PAGE TEXT →
▬▬▬▬▬▬

Love to see this new work from @fleventy5 @jfkelso @maxplanckpress outlining Neandertal and Denisovan Y chromosomes. New evidence of genetic mixture of Neandertals and third population closer to today's people. @ScienceMagazine
https://science.sciencemag.org/content/369/6511/1653
I strongly hesitate to use the term "modern humans" in this context. The Y chromosome of Neandertals is from a Y clade that is extinct today, outside the range of present-day Y variation. What we don't know is where that Y clade fit into our structured ancestral populations.
Both the Y chromosome (~250ka) and mtDNA (~200ka) of modern humans have MRCA younger than the time we think that today's populations of modern people began to differentiate (~300ka). Of course, any of these dates could be wrong...
...but a likely hypothesis is introgressive replacement of Y and mtDNA in some early modern populations from others. The reason for such adaptive introgression in these populations would be the same as Neandertals: small population size, high drift, deleterious fixed mutations.
The story is not (or not only) that Neandertals picked up these gene systems from "moderns", but that most early moderns also picked them up. The term "moderns" to most people connotes one panmictic gene pool. But we now know that our ancestors were anything but that.

▬▬▬▬▬▬

RECORD EXTRACTS →
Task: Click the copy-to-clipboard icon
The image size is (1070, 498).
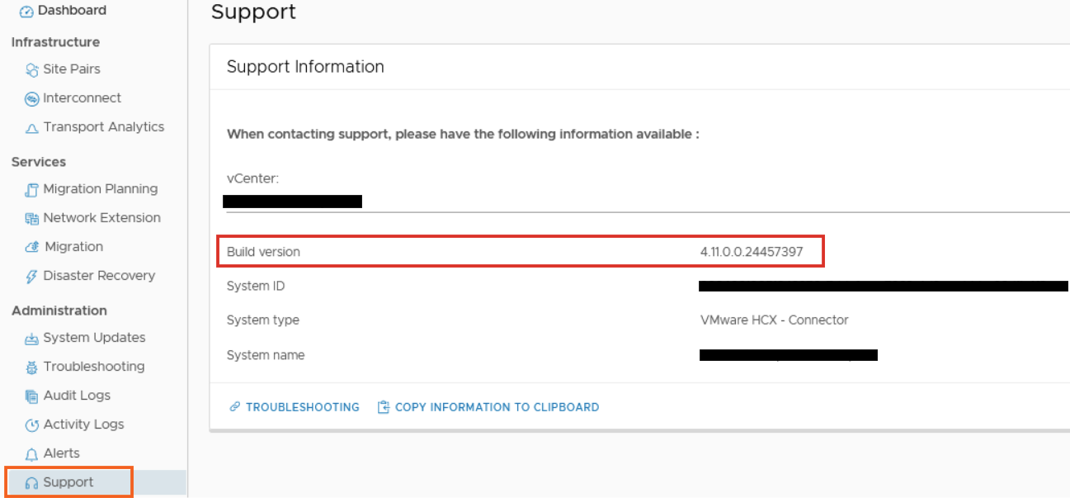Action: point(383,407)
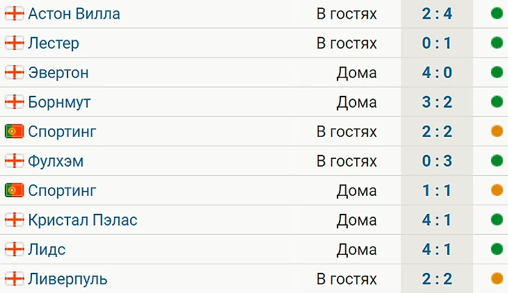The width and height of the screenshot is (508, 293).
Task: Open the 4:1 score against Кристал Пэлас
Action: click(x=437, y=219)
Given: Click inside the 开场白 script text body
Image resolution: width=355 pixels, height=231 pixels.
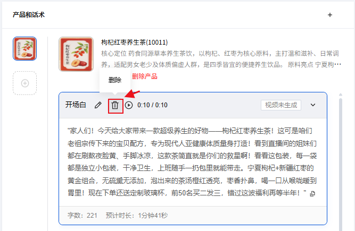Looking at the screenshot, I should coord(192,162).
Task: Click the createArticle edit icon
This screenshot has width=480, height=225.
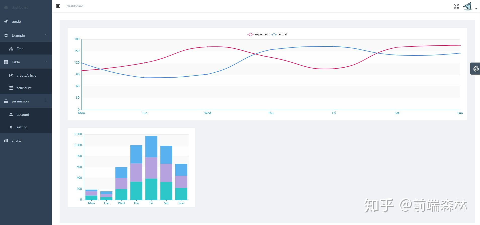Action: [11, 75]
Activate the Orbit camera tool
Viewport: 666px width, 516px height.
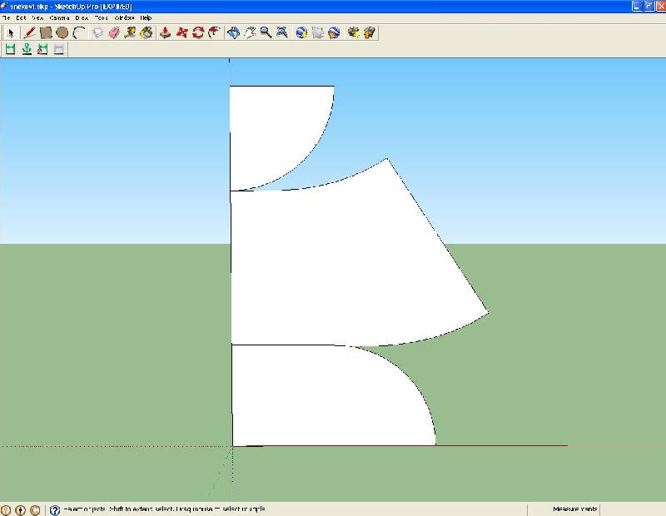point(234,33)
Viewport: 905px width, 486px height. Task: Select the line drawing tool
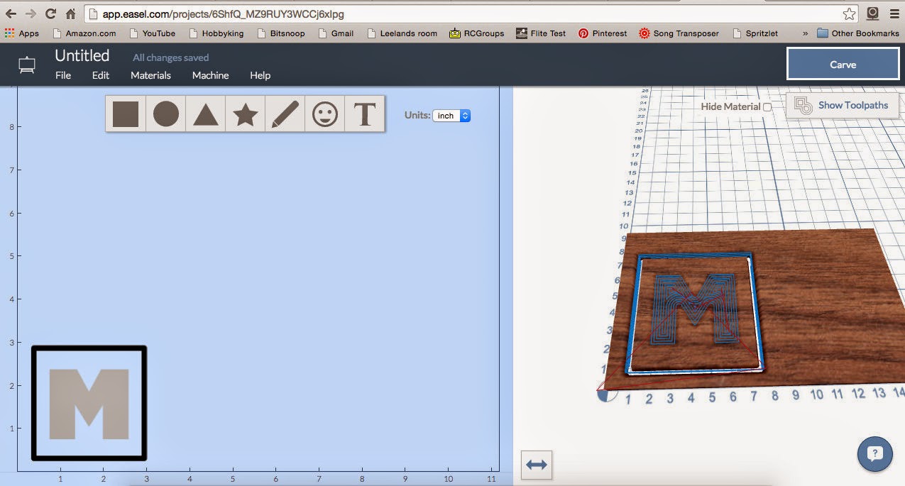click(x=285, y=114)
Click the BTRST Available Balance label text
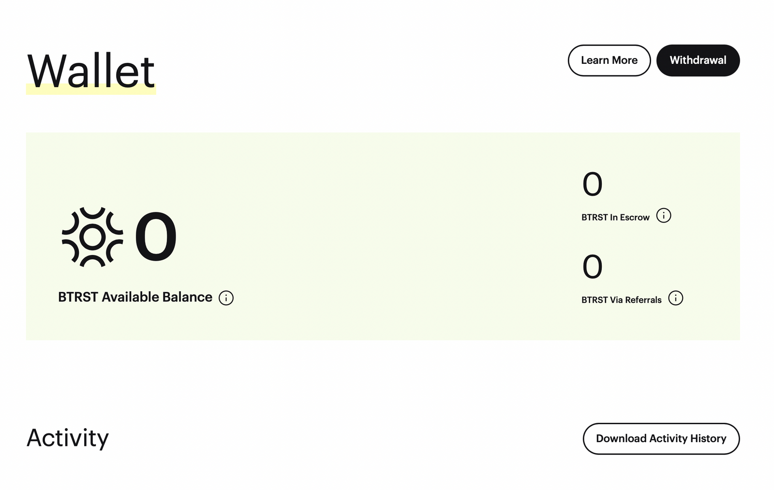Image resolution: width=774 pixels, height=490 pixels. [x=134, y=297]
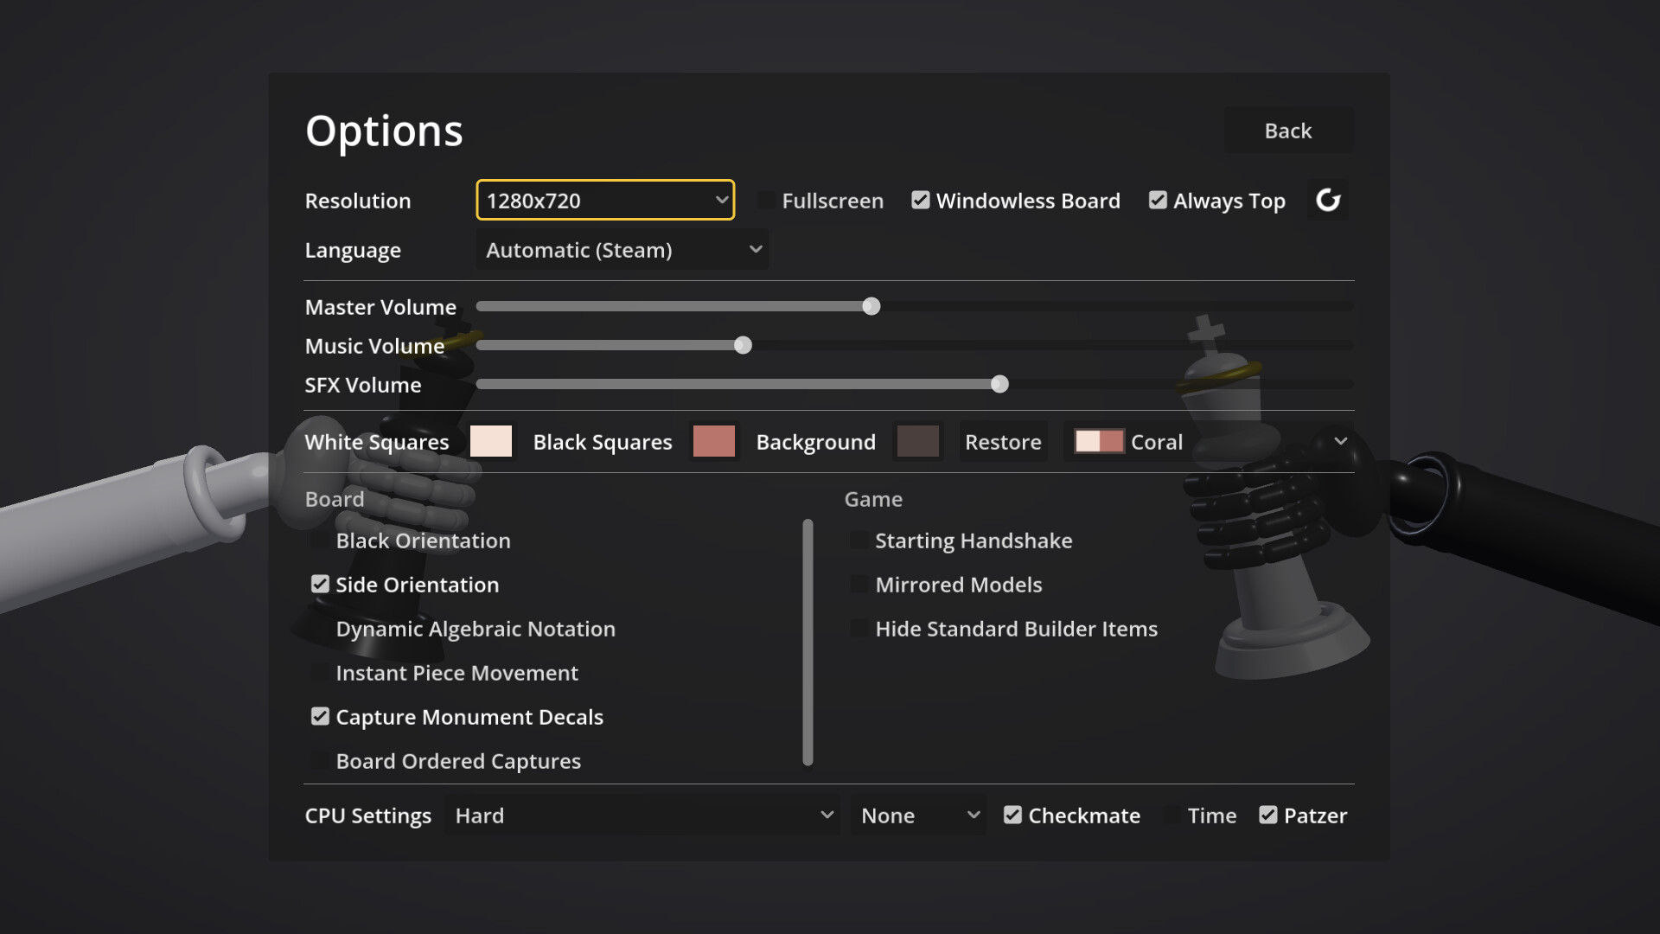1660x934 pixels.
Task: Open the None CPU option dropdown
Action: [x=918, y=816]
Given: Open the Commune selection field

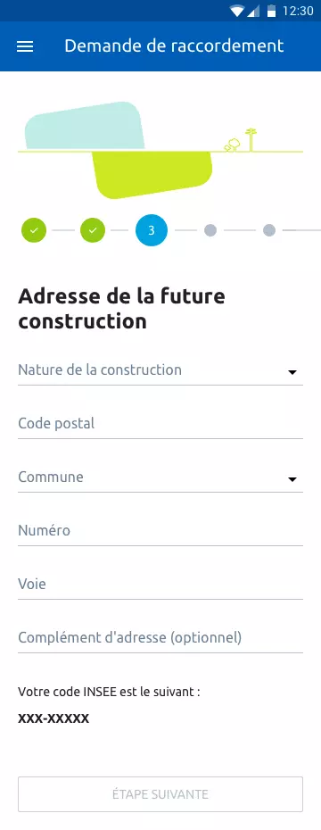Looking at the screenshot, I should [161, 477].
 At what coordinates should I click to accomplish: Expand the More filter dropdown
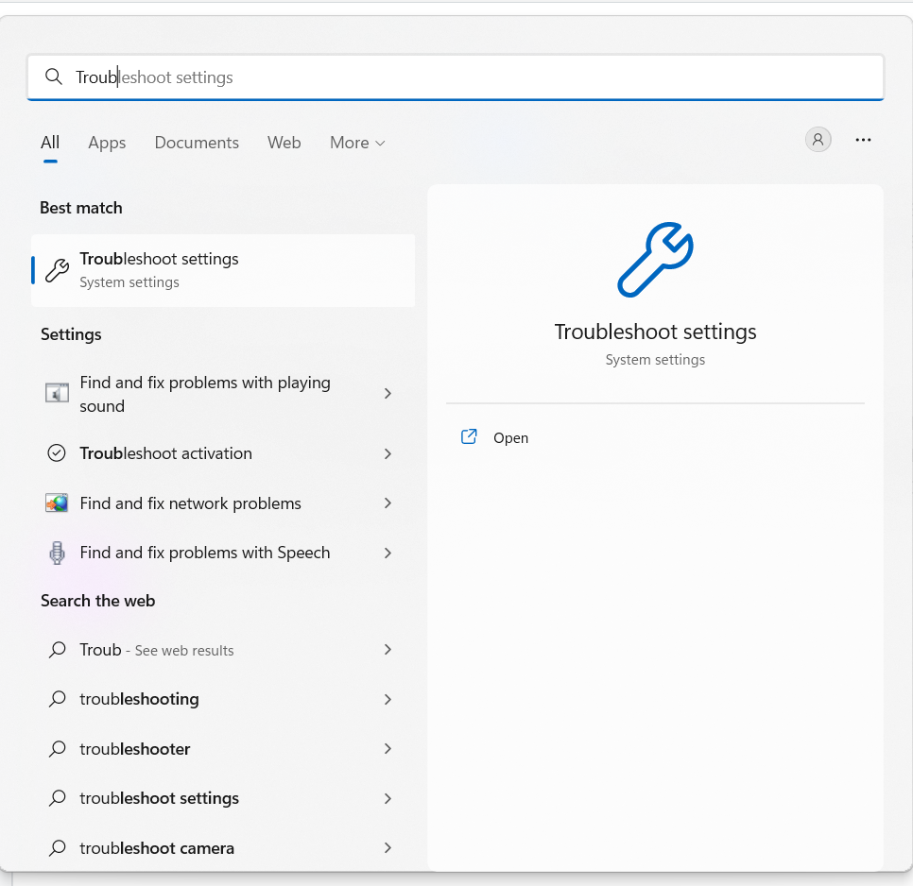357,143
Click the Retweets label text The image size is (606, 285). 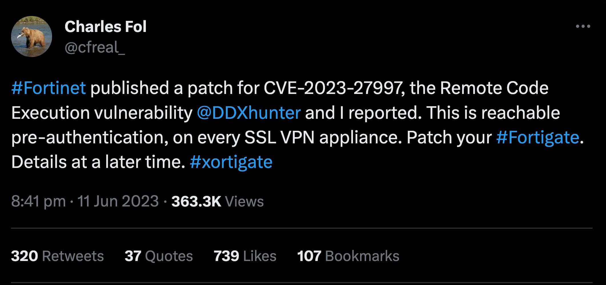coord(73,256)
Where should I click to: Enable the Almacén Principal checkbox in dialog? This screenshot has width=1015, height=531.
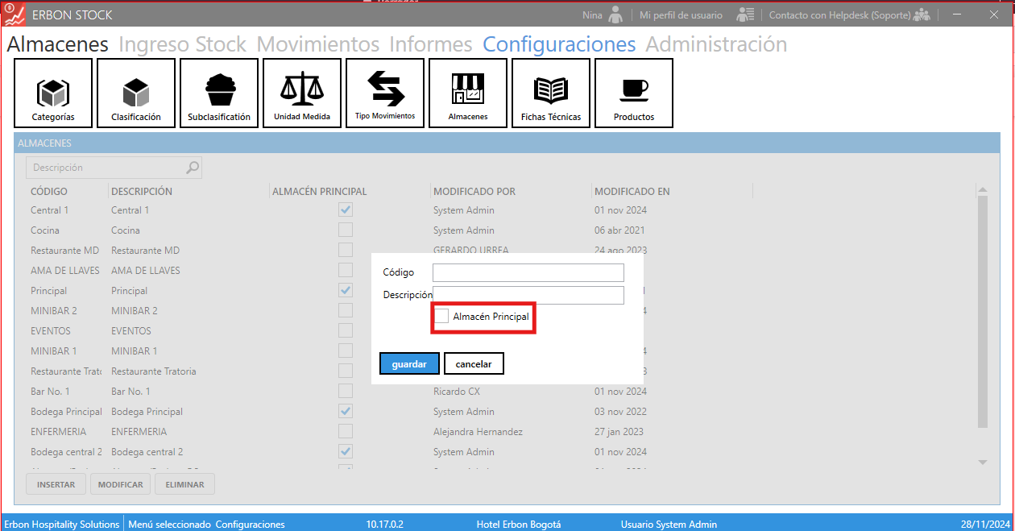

▬▬▬▬▬▬

WORK ORDER 1 → In the thread on Neandertal Y chromosomes, what age is given for the most recent common ancestor of modern human mtDNA?
WORK ORDER 2 → Reproduce the passage of the Neandertal Y chromosome thread between "The story is" and "anything but that.", inclusive.
WORK ORDER 3 → Extend the thread on Neandertal Y chromosomes, picking up after its last sentence.
The listing has nothing to do with the thread on Neandertal Y chromosomes.

TASK RESPONSE 1 → About 200ka (~200ka).

TASK RESPONSE 2 →
The story is not (or not only) that Neandertals picked up these gene systems from "moderns", but that most early moderns also picked them up. The term "moderns" to most people connotes one panmictic gene pool. But we now know that our ancestors were anything but that.

TASK RESPONSE 3 →
People on various channels are asking me, if Neandertals got their mtDNA and their Y chromosome from "modern" humans, how can we consider them a distinct species? After all, both their maternal and paternal lines came from us! This is a good question to be asking.
If you're wondering, it's worth a look at the ancient DNA papers that are generating these results. Very few of them use the term "Homo neanderthalensis" at all. As a concept, it has not been useful for explaining the genetic patterns.
One last thing about the new paper: It's very interesting in light of all the mtDNA and Y introgression that Denisovan Y chromosome divergence is right on the expected 700ka time range.